The title of the anthology comes from Mass Observation’s ‘Worktown’ project, undertaken in the 1930s as a study of everyday life in a northern town. A dominant theme is a certain amount of nostalgia for the industry of the past; the idea of Bolton as “the land that time forgot”, as in Jeff Dawson’s ‘Cotton Town’. John Mather harks back to “hasty footsteps pounding past our terrace / Many iron-shod / Who needs an alarm?” in ‘Darley Street’. Pete Slater continues in the same vein in the amusing ‘Olden days’: “Life was diluted, the air was polluted, and mornings were wrapped in fog.”
Geraldine Green remembers with admiration the “gods of fire” at work, “visors covering / faces, anonymous men focused / on blazing sparks, shaping hot metal / into parts for submarines to cool / in Arctic waters”. Eric Tomlinson yearns for football’s good old days, before flashy foreign imports, in ‘Footy’s Gone Crazy’: “Forty thousand and maybe more / A wet old day, mud splattered ball / With local lads giving their all.” And for tea afterwards? Steven Waling recalls “ fish fingers and chips or hot-pot” in ‘Blue Skies over Wythenshawe.’

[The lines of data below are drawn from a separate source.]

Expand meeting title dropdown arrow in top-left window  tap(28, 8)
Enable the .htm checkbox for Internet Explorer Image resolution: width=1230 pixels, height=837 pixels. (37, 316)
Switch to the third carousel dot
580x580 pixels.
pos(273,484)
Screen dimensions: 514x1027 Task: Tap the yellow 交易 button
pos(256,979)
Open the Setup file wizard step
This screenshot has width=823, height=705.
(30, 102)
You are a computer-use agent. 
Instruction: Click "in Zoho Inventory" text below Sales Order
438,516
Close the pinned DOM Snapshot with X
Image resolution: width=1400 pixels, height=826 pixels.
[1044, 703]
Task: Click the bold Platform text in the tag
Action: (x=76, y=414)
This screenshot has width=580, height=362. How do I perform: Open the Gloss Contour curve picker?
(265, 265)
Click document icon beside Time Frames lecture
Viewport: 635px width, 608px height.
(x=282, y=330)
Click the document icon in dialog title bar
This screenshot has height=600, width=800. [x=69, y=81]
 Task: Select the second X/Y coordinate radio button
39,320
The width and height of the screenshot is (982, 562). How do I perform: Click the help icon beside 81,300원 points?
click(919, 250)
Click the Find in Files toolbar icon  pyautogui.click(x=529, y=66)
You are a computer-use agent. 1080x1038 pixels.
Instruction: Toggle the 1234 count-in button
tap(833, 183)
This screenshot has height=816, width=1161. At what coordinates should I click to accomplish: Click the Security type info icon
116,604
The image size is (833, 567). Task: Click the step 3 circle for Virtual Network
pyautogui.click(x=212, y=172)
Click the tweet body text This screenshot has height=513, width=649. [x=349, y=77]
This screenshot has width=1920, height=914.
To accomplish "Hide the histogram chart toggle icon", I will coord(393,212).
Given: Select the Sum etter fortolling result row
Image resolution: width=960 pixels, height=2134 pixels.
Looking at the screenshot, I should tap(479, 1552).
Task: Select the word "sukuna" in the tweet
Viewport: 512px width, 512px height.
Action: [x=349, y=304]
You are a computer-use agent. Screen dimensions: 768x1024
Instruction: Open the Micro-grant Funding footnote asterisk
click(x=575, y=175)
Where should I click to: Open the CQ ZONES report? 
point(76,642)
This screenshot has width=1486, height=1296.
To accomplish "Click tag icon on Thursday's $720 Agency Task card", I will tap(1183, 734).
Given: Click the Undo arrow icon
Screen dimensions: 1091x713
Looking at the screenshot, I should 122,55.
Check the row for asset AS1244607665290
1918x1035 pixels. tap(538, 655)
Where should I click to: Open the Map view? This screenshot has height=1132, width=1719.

Amongst all this harkening back, the Whitmanesque ‘Savage root, lifeline to the heart’, by US poet George Wallace, appears almost as an aberration, if the reader is not aware of the connection between Walt Whitman and Bolton. At the end of the 19th century a group of Bolton friends saw Whitman as their inspiration, a prophet of socialism and a force for good, and visited him in America. In return George Wallace, who is writer in residence at the Walt Whitman birthplace, came over to read at the Worktown festival in Bolton this year.
Along with industrialism in the anthology is the more modern theme of multiculturalism. Anjum Malik’s poetry is published both in English and in other languages, and, indeed, in another script.
Sian S Rathore, in ‘Coming over here’, writes about her mother meeting her father at the Burnley Ritzy: “You, 19 years and in a fishtrail glitter dress, were transient / and exotic, untouchable, he told you, and dark, / unlike him.” But the marriage doesn’t last: “I wonder if / Sometimes he wishes he could’ve bleached you / the way you once wished that you could be / bleached / the way his genes bleached yours to make me.”
Rachel McGladdery’s view is more outward-looking in ‘Google Translate, Dorota and me’: “In translation there’s plenty of us to say, / a lull is never an issue with Google translate ... / crisps are krupke like in West Side Story / this makes me smile all day."
Tony Kinsella sees the Antony Gormley figures, ‘On Crosby Beach’, as foreigners, and often figures of fun: “Gormlessly in human form … / Scarecrows caked in seagull shit … / Clothed in cast-offs and Evertonian replicas … / Apart from and a part of a landscape in decline.”
But I’d like to conclude by quoting the more uplifting ‘Pram’, by Chris Buchanan, which could serve as template for those who would look beyond the scars of the past, towards a brighter horizon: “A bakery, takeaway, charity shop, … / I’m showing you the park today. / For now just look up at the sky … / Don’t notice my dirty old nails”.
There is no indication about the editors of this anthology, so I can only guess that festival directors Scott Devon and Dave Morgan were involved in it in some way. The quality is remarkable, considering the speed with which it must have been put together, to chime with the Worktown festival. All credit to those poets of the north-west who rallied to the cause, and provided work of grit, humour, bluntness, and truth.